To have Cohen so shamelessly revel in his Mets fandom, then lay out his vision for the franchise in such transparent, credible terms, was unlike anything we’ve experienced before in Flushing. Did the Wilpons want to win a World Series? Sure. It just never seemed to be the top priority. And the price had to be right.

With Cohen, however, the entire Mets’ narrative has flipped. The broke team now belongs to the richest owner in the sport, worth an estimated $14 billion, who also happens to be one of the smartest hedge-fund titans on the planet. And, though Cohen pledged he wouldn’t throw around cash like a "drunken sailor," he insisted the Mets will be spending as a big-market team should -- but intelligently with an eye toward sustained success, year after year.

"I’m a very motivated, very proactive type of guy," Cohen said. "I just don’t sit back and accept mediocrity. We shouldn’t accept just making it to the playoffs. That’s not good enough. That means we’re going to have to go out and get great players, develop great players, provide them with the resources that they’re going to need in all parts of the organization. That’s what we’re going to do."

And how’s this for motivated? Cohen had no problem setting a conservative timeline of three to five years for a championship. Not merely competing for a title. Having a parade. After what we heard from him Tuesday, I’d take the under. Cohen came off as more than a mega-billionaire Mets’ fan. He finally became three-dimensional, took shape, in putting forth a strategy with new president Sandy Alderson that is committed to transforming the identity of a franchise that has been mostly a punchline for over a half-century.

If Cohen and Alderson are to be believed, from this point forward, saying the "Mets are gonna Met" or describing something as "Metsian" just took on a much different meaning. Cohen repeatedly emphasized he didn’t buy the team to finish second and Alderson -- who spoke in a relaxed tone we didn’t see as GM under the Wilpons -- spoke as if he was finally free to shed the club’s joker label.

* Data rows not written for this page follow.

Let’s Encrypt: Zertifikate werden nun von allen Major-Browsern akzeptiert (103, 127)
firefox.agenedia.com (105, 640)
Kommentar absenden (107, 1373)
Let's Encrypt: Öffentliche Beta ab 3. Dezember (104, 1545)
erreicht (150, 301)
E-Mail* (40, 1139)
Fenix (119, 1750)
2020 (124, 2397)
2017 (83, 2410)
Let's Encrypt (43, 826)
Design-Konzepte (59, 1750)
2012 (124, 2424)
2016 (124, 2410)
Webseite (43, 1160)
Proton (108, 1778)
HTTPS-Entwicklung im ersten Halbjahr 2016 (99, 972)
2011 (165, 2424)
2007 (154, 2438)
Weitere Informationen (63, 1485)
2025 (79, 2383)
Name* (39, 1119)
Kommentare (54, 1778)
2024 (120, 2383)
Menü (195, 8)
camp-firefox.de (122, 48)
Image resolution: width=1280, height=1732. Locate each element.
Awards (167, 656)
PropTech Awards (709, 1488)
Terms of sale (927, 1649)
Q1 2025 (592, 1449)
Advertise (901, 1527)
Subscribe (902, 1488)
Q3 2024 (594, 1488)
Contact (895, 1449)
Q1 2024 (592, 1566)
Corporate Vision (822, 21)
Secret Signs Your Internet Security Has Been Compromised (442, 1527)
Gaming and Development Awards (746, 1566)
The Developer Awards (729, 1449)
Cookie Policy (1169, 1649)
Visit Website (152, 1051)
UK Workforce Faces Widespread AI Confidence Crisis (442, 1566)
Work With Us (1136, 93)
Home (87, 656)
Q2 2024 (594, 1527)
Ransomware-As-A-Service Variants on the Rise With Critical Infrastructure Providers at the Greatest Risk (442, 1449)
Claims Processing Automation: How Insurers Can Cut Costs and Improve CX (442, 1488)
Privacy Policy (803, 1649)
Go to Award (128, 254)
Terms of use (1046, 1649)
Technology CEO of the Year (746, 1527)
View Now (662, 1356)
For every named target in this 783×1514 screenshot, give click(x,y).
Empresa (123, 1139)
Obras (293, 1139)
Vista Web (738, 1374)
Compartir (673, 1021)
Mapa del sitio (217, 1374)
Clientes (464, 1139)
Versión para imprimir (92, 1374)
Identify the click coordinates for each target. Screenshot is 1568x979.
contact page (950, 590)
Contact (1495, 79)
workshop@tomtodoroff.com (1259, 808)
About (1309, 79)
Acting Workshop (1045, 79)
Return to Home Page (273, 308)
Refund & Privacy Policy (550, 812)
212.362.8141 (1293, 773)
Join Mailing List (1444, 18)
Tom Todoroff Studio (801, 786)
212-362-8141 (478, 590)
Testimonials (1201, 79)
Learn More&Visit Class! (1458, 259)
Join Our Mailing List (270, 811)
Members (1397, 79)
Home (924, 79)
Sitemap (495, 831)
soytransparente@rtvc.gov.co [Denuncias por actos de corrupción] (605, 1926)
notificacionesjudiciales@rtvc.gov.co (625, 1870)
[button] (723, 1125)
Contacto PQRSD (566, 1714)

"You don’t change the perception without changing the reality," Alderson said. "They’re not often the same, but you’re not going to have a positive perception for long if the underlying facts just don’t support it. We have to do a lot of things well, and I think Steve is going to go a long way toward changing that narrative — I really do. It’s going to give us some leeway."

Neither Cohen nor Alderson would make comparisons between their plans and how the Mets were run by the Wilpons. But they didn’t need to. We’re all very familiar with what went down in Flushing before Cohen’s arrival. The future could not be more different, and Alderson -- handcuffed by finances during his previous Mets’ stint -- did take the opportunity to highlight one significant upgrade.

"I don't want to create the impression that we're just going to go out and sign a bunch of players," Alderson said. "But I think we now can emphasize the acquisition rather than the cost. Does that make sense?"

Crystal clear, actually. And Alderson, refocused on the goal of making the Mets an "iconic" franchise, thinks that others want to be part of this Cohen-spurred movement in Flushing, too.

"The Mets have become a very attractive landing place," Alderson said. "That’s true across the board. Suddenly, overnight, people are interested in working for the Mets within the game who perhaps were not before. I think players are interested in the Mets for reasons they might not have been before."

It’s the same reason Alderson returned, and why people found themselves cheering a TV news conference Tuesday with the same celebratory fervor as a Mets walk-off homer. That reason is Steve Cohen.